Cuando Ricardo Lagos era presidente, en su afán de aparecer republicano, nos repetía una y otra vez: “Hay que dejar que las instituciones funcionen”. No se interesó en cambiarlas por temor a los poderosos. Su error quedó de manifiesto en el terremoto. Las instituciones fracasaron rotundamente. El Servicio Hidrográfico y Oceanográfico de la Armada (SHOA) de la Marina no fue capaz de anunciar el tsunami. La Oficina Nacional de Emergencia del Ministerio del Interior (Onemi) tenía teléfonos satelitales guardados en bodega y no contaba con alimentos, techo y abrigo suficientes para los damnificados. Por otra parte, el derrumbe de la telefonía fija, móvil y la mismísima Internet desmintieron el mito que los servicios públicos privados eran más eficientes que a cargo del Estado. Los partidos políticos brillaron por su ausencia, desligados desde hace tiempo de las organizaciones sociales.

Más allá de la sorprendente perplejidad e incapacidad que mostraron las autoridades del gobierno de Bachelet a la hora del sismo, quedó en evidencia un Estado con instituciones ineficientes, con un sistema económico que sólo protege a los poderosos y es incapaz de defender a los débiles. En suma, son las instituciones las que no funcionan, y no sólo en el ámbito de la planificación y protección indispensables frente a una catástrofe, sino en los más variados aspectos de la sociedad chilena.

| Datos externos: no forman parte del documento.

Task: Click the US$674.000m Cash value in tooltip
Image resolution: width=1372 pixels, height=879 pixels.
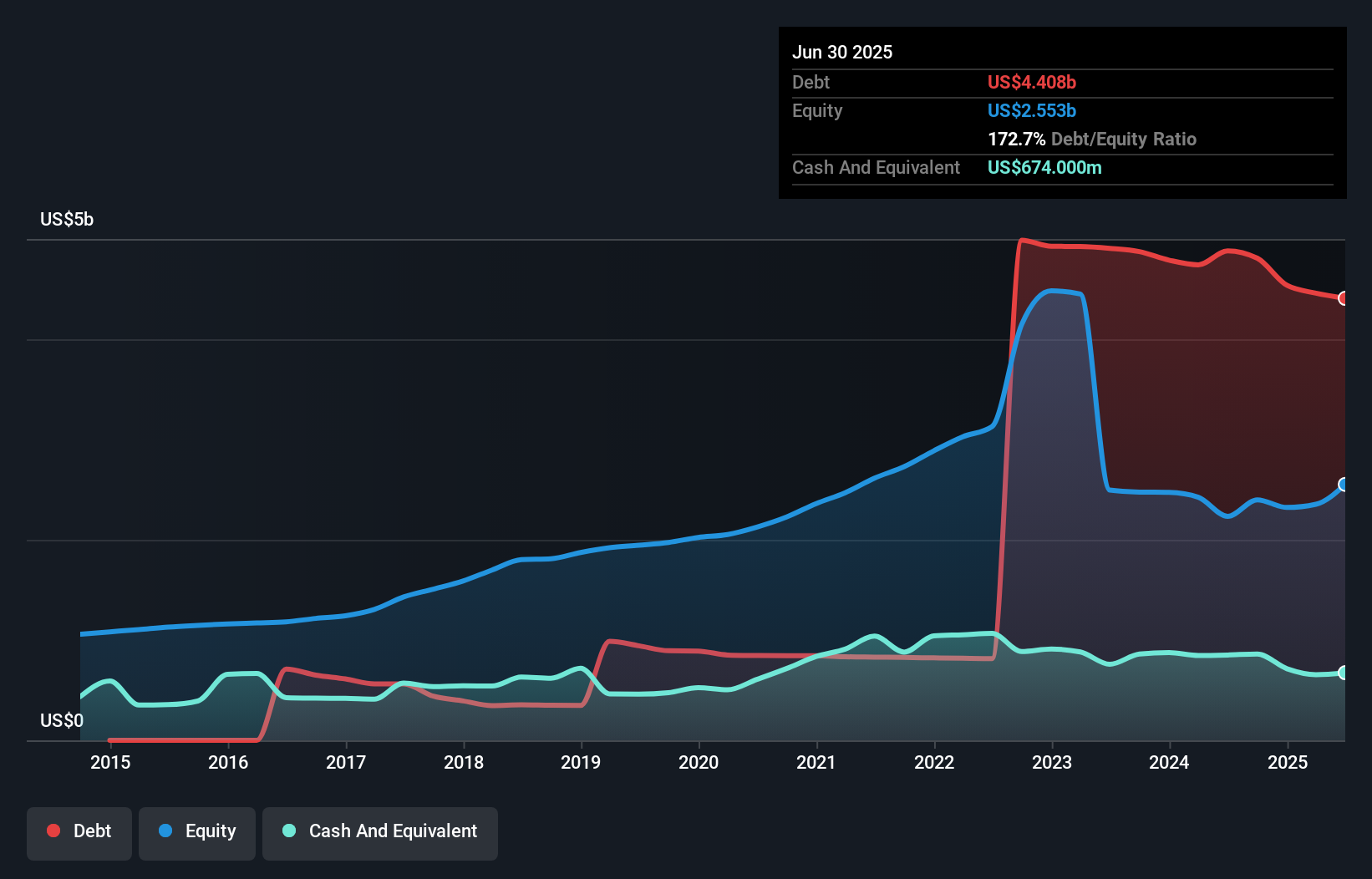Action: tap(1044, 167)
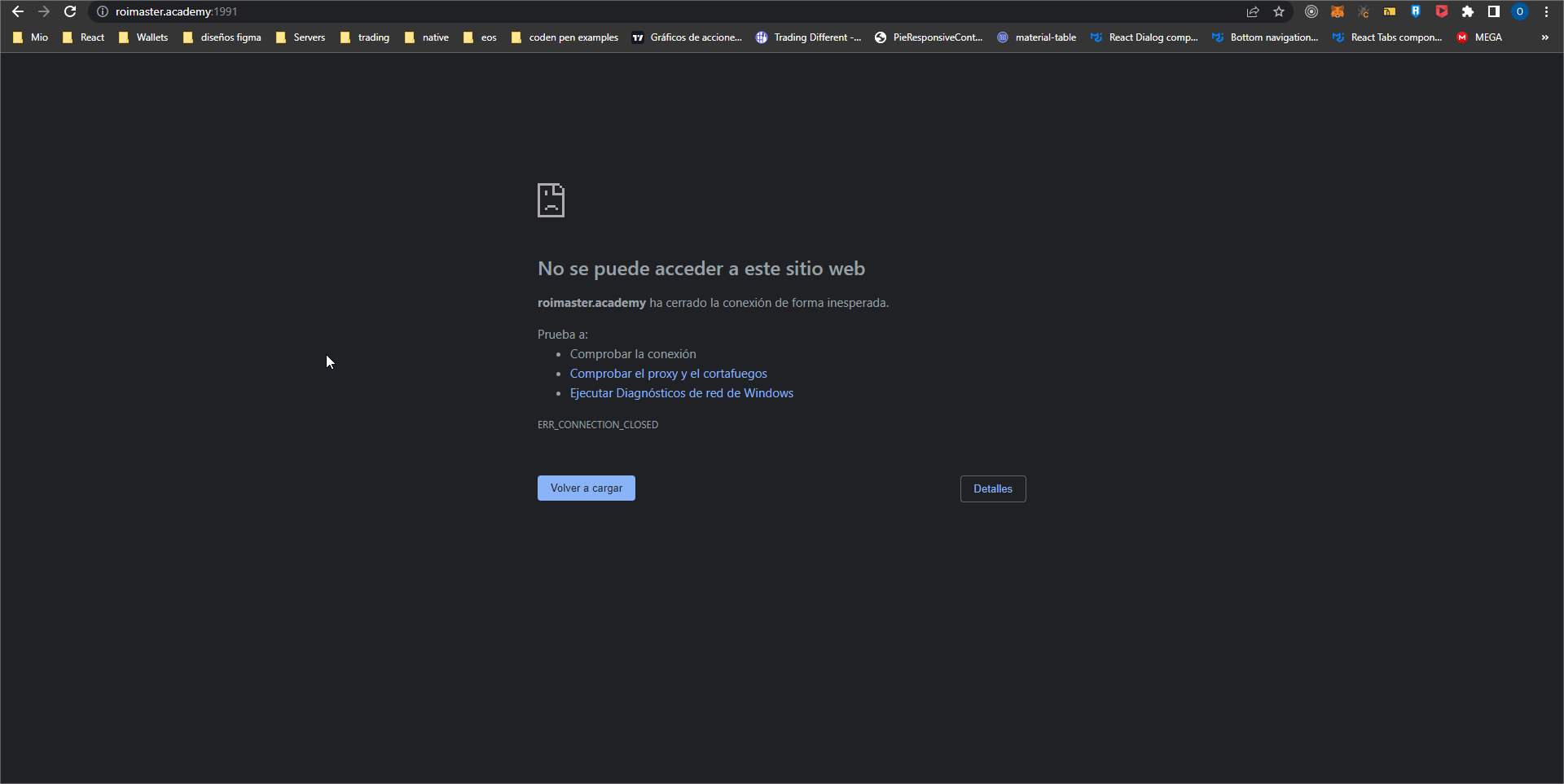Click the blue R shield extension icon
Image resolution: width=1564 pixels, height=784 pixels.
(x=1416, y=11)
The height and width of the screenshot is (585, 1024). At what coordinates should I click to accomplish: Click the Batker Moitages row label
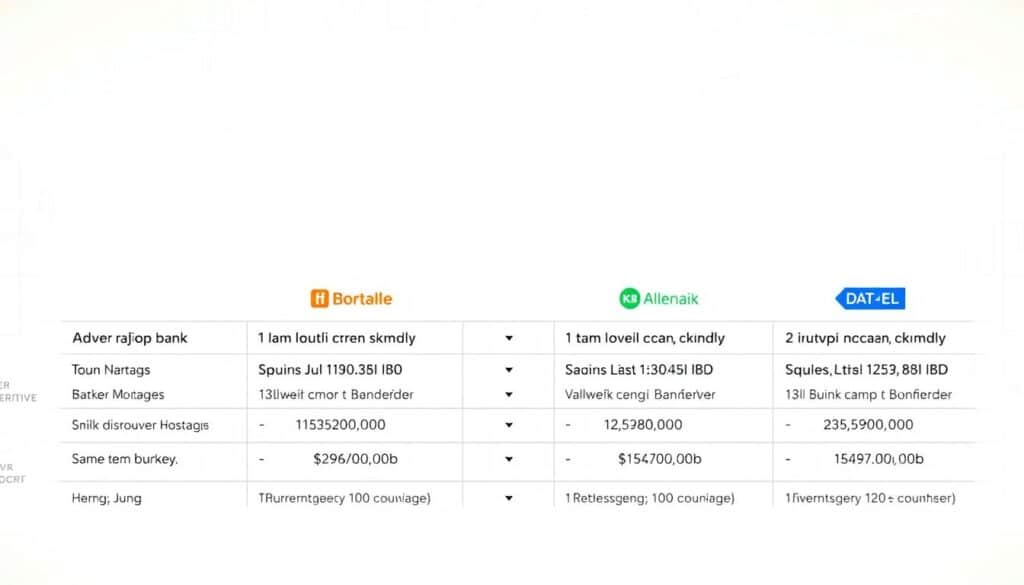tap(118, 394)
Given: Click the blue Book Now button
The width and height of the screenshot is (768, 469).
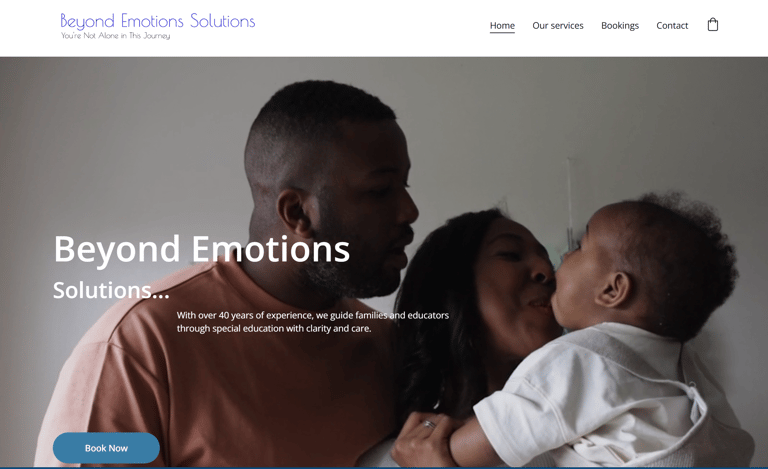Looking at the screenshot, I should [106, 448].
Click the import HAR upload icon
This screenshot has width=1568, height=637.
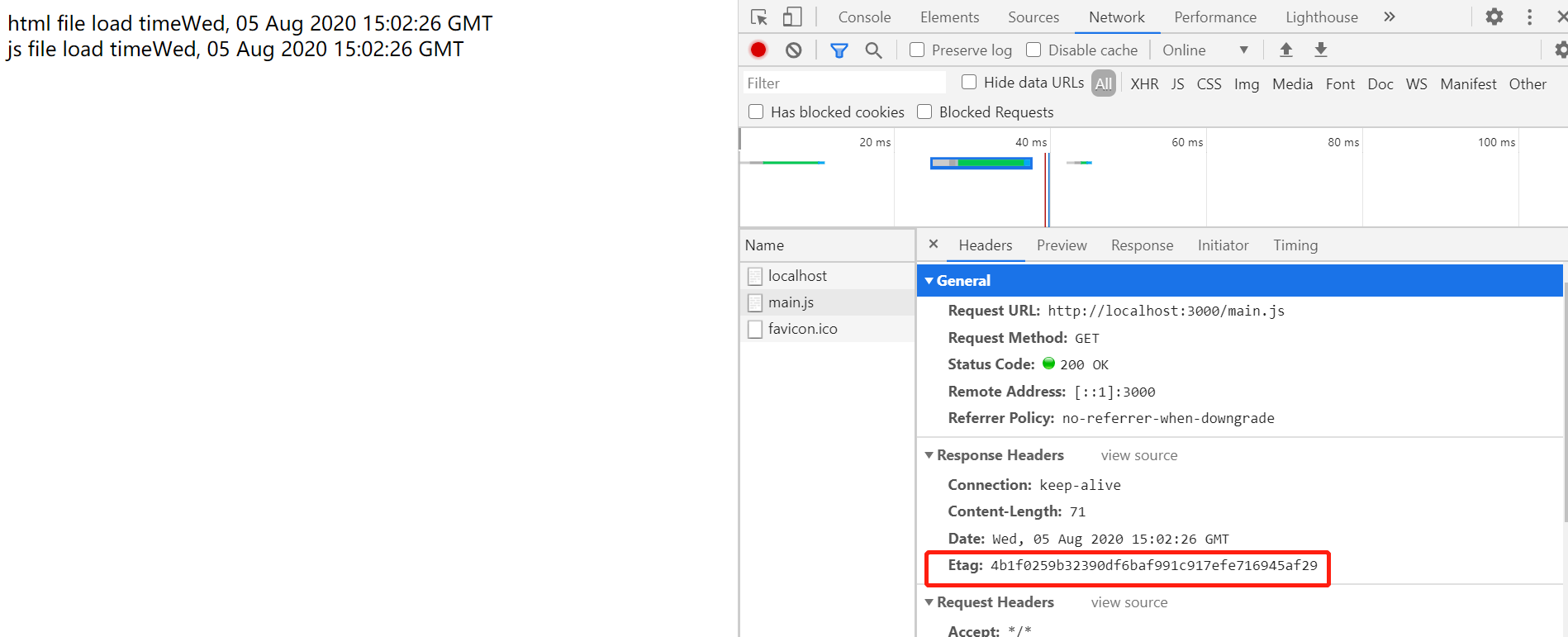tap(1285, 50)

La polémica que se reproduce a dos años de la catástrofe constituye una muestra del vacío existente entre la clase política y la ciudadanía. Gobierno y oposición, derecha y Concertación, intentan utilizar la tragedia en su propio beneficio. Protegiendo su propio campo, defendiendo sus propios intereses. Unos, por la incapacidad que tuvo el gobierno de Bachelet al no anunciar el tsunami; los otros, deslindando sus responsabilidades y atribuyéndoselas exclusivamente a los organismos técnicos correspondientes, vale decir Onemi y SHOA.

La sociedad chilena se da cuenta de que en esta polémica los políticos están haciendo un juego propio para recuperar posiciones que han perdido por su incapacidad para representar las demandas ciudadanas. Esta disputa es ajena a la sociedad civil. Las protestas que recorren el territorio, y que encuentran su núcleo central en el movimiento estudiantil, exigen algo muy distinto, que la clase política no puede resolver: modificar el modelo económico y el orden político. El sistema ha entrado en un período de crisis orgánica y sólo los movimientos sociales que lo desafían podrán reconstruir el Estado y sus instituciones.